YOUR ASSIGNMENT:
Copy out each of the following lines word for word, with every character and space unchanged.

STORED DATA:
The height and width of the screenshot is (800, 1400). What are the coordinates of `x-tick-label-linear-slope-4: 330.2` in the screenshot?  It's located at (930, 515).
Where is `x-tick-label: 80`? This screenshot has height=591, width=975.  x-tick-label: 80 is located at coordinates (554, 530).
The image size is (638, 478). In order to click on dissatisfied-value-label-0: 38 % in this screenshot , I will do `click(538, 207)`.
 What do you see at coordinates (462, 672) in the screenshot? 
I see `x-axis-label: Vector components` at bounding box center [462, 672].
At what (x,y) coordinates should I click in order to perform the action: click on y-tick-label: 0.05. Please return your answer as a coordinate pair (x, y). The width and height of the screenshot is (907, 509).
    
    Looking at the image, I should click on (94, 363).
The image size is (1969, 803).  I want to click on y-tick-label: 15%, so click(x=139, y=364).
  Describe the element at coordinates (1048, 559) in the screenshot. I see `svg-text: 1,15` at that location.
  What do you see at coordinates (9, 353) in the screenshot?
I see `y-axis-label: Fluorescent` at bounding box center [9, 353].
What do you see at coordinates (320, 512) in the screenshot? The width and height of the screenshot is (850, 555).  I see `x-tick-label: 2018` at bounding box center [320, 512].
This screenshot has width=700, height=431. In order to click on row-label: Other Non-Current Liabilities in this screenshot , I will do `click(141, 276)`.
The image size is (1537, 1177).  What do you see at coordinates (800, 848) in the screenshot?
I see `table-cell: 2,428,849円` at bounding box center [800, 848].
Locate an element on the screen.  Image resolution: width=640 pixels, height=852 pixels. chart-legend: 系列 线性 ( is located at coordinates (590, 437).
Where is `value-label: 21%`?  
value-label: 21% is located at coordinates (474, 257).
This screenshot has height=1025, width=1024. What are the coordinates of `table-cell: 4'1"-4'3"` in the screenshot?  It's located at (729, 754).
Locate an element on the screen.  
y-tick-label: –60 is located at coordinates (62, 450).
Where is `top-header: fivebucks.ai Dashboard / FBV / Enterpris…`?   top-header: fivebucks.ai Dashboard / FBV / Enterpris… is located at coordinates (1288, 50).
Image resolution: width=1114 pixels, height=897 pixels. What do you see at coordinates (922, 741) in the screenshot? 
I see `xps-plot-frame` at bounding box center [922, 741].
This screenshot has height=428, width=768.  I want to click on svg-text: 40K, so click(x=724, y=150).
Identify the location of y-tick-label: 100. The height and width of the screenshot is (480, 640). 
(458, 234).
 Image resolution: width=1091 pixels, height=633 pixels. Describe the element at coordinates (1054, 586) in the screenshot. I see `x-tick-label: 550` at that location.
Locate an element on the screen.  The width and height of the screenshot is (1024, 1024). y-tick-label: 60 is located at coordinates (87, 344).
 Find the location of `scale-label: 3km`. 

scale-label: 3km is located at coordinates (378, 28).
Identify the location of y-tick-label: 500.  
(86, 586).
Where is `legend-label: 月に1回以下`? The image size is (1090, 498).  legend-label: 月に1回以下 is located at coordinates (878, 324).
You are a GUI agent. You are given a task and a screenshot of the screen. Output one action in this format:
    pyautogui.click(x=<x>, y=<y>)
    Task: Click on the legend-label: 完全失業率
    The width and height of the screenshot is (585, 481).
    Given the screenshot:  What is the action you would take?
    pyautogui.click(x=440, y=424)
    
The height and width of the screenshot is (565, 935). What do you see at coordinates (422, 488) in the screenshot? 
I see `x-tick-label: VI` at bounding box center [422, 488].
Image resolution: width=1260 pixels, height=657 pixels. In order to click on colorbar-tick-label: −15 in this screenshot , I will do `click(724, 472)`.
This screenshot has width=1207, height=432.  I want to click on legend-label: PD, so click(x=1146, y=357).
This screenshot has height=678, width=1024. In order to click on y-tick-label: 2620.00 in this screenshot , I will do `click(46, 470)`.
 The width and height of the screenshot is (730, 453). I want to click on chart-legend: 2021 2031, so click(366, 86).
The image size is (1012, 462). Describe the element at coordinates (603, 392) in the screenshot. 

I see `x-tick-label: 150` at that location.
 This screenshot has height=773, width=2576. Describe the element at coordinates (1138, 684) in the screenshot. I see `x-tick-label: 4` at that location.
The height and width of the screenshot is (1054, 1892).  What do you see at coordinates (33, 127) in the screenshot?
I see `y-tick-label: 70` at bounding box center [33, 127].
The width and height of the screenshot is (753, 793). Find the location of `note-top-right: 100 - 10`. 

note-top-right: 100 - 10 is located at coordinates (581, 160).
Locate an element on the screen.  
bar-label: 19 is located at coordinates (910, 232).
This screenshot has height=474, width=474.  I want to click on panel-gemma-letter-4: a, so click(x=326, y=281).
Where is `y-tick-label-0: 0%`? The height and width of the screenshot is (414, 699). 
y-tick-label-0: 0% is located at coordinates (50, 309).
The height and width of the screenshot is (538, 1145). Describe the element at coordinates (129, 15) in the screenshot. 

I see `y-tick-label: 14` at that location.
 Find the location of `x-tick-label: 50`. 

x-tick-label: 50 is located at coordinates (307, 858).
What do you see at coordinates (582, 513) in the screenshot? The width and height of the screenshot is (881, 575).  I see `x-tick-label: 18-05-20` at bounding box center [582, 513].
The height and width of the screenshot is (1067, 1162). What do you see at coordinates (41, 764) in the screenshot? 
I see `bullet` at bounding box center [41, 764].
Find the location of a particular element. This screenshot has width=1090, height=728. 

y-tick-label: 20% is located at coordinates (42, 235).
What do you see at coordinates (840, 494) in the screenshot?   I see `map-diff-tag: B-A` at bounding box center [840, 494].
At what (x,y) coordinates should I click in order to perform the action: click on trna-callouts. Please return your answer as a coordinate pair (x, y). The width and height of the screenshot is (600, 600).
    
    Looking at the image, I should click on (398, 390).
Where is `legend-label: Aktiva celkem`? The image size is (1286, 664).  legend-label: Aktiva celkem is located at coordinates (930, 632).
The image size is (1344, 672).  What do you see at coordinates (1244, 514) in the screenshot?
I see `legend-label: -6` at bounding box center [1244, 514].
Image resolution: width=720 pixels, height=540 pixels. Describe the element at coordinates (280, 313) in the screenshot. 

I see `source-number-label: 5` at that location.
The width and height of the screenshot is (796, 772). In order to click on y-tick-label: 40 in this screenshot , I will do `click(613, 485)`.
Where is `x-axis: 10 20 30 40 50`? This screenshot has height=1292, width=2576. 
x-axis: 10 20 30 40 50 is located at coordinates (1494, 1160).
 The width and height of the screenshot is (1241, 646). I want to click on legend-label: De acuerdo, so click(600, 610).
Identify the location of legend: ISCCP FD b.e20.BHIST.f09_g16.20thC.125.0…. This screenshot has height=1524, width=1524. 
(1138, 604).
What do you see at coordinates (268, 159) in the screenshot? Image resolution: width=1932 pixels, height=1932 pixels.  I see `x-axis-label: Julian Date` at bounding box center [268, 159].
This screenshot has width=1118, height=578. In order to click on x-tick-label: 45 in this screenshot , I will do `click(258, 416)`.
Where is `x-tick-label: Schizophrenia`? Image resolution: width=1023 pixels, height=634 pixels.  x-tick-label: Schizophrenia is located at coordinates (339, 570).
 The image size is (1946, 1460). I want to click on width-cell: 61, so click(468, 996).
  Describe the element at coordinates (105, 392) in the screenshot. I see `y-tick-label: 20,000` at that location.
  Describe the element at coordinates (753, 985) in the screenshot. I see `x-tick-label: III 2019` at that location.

EXPECTED ANSWER:
The height and width of the screenshot is (800, 1400). What are the coordinates of `x-tick-label-linear-slope-4: 330.2` in the screenshot?  It's located at (930, 515).
Where is `x-tick-label: 80`? This screenshot has height=591, width=975.  x-tick-label: 80 is located at coordinates (554, 530).
The image size is (638, 478). In order to click on dissatisfied-value-label-0: 38 % in this screenshot , I will do `click(538, 207)`.
 What do you see at coordinates (462, 672) in the screenshot? 
I see `x-axis-label: Vector components` at bounding box center [462, 672].
At what (x,y) coordinates should I click in order to perform the action: click on y-tick-label: 0.05. Please return your answer as a coordinate pair (x, y). The width and height of the screenshot is (907, 509).
    
    Looking at the image, I should click on (94, 363).
The image size is (1969, 803).  I want to click on y-tick-label: 15%, so click(x=139, y=364).
  Describe the element at coordinates (1048, 559) in the screenshot. I see `svg-text: 1,15` at that location.
  What do you see at coordinates (9, 353) in the screenshot?
I see `y-axis-label: Fluorescent` at bounding box center [9, 353].
What do you see at coordinates (320, 512) in the screenshot? The width and height of the screenshot is (850, 555).  I see `x-tick-label: 2018` at bounding box center [320, 512].
This screenshot has width=700, height=431. In order to click on row-label: Other Non-Current Liabilities in this screenshot , I will do `click(141, 276)`.
The image size is (1537, 1177).  What do you see at coordinates (800, 848) in the screenshot?
I see `table-cell: 2,428,849円` at bounding box center [800, 848].
Locate an element on the screen.  Image resolution: width=640 pixels, height=852 pixels. chart-legend: 系列 线性 ( is located at coordinates (590, 437).
Where is `value-label: 21%`?  
value-label: 21% is located at coordinates (474, 257).
This screenshot has height=1025, width=1024. What are the coordinates of `table-cell: 4'1"-4'3"` in the screenshot?  It's located at (729, 754).
Locate an element on the screen.  
y-tick-label: –60 is located at coordinates (62, 450).
Where is `top-header: fivebucks.ai Dashboard / FBV / Enterpris…`?   top-header: fivebucks.ai Dashboard / FBV / Enterpris… is located at coordinates (1288, 50).
Image resolution: width=1114 pixels, height=897 pixels. What do you see at coordinates (922, 741) in the screenshot? 
I see `xps-plot-frame` at bounding box center [922, 741].
This screenshot has height=428, width=768.  I want to click on svg-text: 40K, so click(x=724, y=150).
Identify the location of y-tick-label: 100. The height and width of the screenshot is (480, 640). 
(458, 234).
 Image resolution: width=1091 pixels, height=633 pixels. Describe the element at coordinates (1054, 586) in the screenshot. I see `x-tick-label: 550` at that location.
Locate an element on the screen.  The width and height of the screenshot is (1024, 1024). y-tick-label: 60 is located at coordinates (87, 344).
 Find the location of `scale-label: 3km`. 

scale-label: 3km is located at coordinates (378, 28).
Identify the location of y-tick-label: 500.  
(86, 586).
Where is `legend-label: 月に1回以下`? The image size is (1090, 498).  legend-label: 月に1回以下 is located at coordinates (878, 324).
You are a GUI agent. You are given a task and a screenshot of the screen. Output one action in this format:
    pyautogui.click(x=<x>, y=<y>)
    Task: Click on the legend-label: 完全失業率
    The width and height of the screenshot is (585, 481).
    Given the screenshot:  What is the action you would take?
    pyautogui.click(x=440, y=424)
    
The height and width of the screenshot is (565, 935). What do you see at coordinates (422, 488) in the screenshot? 
I see `x-tick-label: VI` at bounding box center [422, 488].
Image resolution: width=1260 pixels, height=657 pixels. In order to click on colorbar-tick-label: −15 in this screenshot , I will do `click(724, 472)`.
This screenshot has width=1207, height=432.  I want to click on legend-label: PD, so click(x=1146, y=357).
This screenshot has height=678, width=1024. In order to click on y-tick-label: 2620.00 in this screenshot , I will do `click(46, 470)`.
 The width and height of the screenshot is (730, 453). I want to click on chart-legend: 2021 2031, so click(366, 86).
The image size is (1012, 462). Describe the element at coordinates (603, 392) in the screenshot. 

I see `x-tick-label: 150` at that location.
 This screenshot has height=773, width=2576. Describe the element at coordinates (1138, 684) in the screenshot. I see `x-tick-label: 4` at that location.
The height and width of the screenshot is (1054, 1892).  What do you see at coordinates (33, 127) in the screenshot?
I see `y-tick-label: 70` at bounding box center [33, 127].
The width and height of the screenshot is (753, 793). Find the location of `note-top-right: 100 - 10`. 

note-top-right: 100 - 10 is located at coordinates (581, 160).
Locate an element on the screen.  
bar-label: 19 is located at coordinates (910, 232).
This screenshot has height=474, width=474.  I want to click on panel-gemma-letter-4: a, so click(x=326, y=281).
Where is `y-tick-label-0: 0%`? The height and width of the screenshot is (414, 699). 
y-tick-label-0: 0% is located at coordinates (50, 309).
The height and width of the screenshot is (538, 1145). Describe the element at coordinates (129, 15) in the screenshot. 

I see `y-tick-label: 14` at that location.
 Find the location of `x-tick-label: 50`. 

x-tick-label: 50 is located at coordinates (307, 858).
What do you see at coordinates (582, 513) in the screenshot? The width and height of the screenshot is (881, 575).  I see `x-tick-label: 18-05-20` at bounding box center [582, 513].
The height and width of the screenshot is (1067, 1162). What do you see at coordinates (41, 764) in the screenshot? 
I see `bullet` at bounding box center [41, 764].
Find the location of a particular element. This screenshot has width=1090, height=728. 

y-tick-label: 20% is located at coordinates (42, 235).
What do you see at coordinates (840, 494) in the screenshot?   I see `map-diff-tag: B-A` at bounding box center [840, 494].
At what (x,y) coordinates should I click in order to perform the action: click on trna-callouts. Please return your answer as a coordinate pair (x, y). The width and height of the screenshot is (600, 600).
    
    Looking at the image, I should click on (398, 390).
Where is `legend-label: Aktiva celkem`? The image size is (1286, 664).  legend-label: Aktiva celkem is located at coordinates (930, 632).
The image size is (1344, 672).  What do you see at coordinates (1244, 514) in the screenshot?
I see `legend-label: -6` at bounding box center [1244, 514].
Image resolution: width=720 pixels, height=540 pixels. Describe the element at coordinates (280, 313) in the screenshot. 

I see `source-number-label: 5` at that location.
The width and height of the screenshot is (796, 772). In order to click on y-tick-label: 40 in this screenshot , I will do `click(613, 485)`.
Where is `x-axis: 10 20 30 40 50`? This screenshot has height=1292, width=2576. 
x-axis: 10 20 30 40 50 is located at coordinates (1494, 1160).
 The width and height of the screenshot is (1241, 646). I want to click on legend-label: De acuerdo, so click(600, 610).
Identify the location of legend: ISCCP FD b.e20.BHIST.f09_g16.20thC.125.0…. This screenshot has height=1524, width=1524. 
(1138, 604).
What do you see at coordinates (268, 159) in the screenshot? Image resolution: width=1932 pixels, height=1932 pixels.  I see `x-axis-label: Julian Date` at bounding box center [268, 159].
This screenshot has width=1118, height=578. In order to click on x-tick-label: 45 in this screenshot , I will do `click(258, 416)`.
Where is `x-tick-label: Schizophrenia`? Image resolution: width=1023 pixels, height=634 pixels.  x-tick-label: Schizophrenia is located at coordinates (339, 570).
 The image size is (1946, 1460). I want to click on width-cell: 61, so click(468, 996).
  Describe the element at coordinates (105, 392) in the screenshot. I see `y-tick-label: 20,000` at that location.
  Describe the element at coordinates (753, 985) in the screenshot. I see `x-tick-label: III 2019` at that location.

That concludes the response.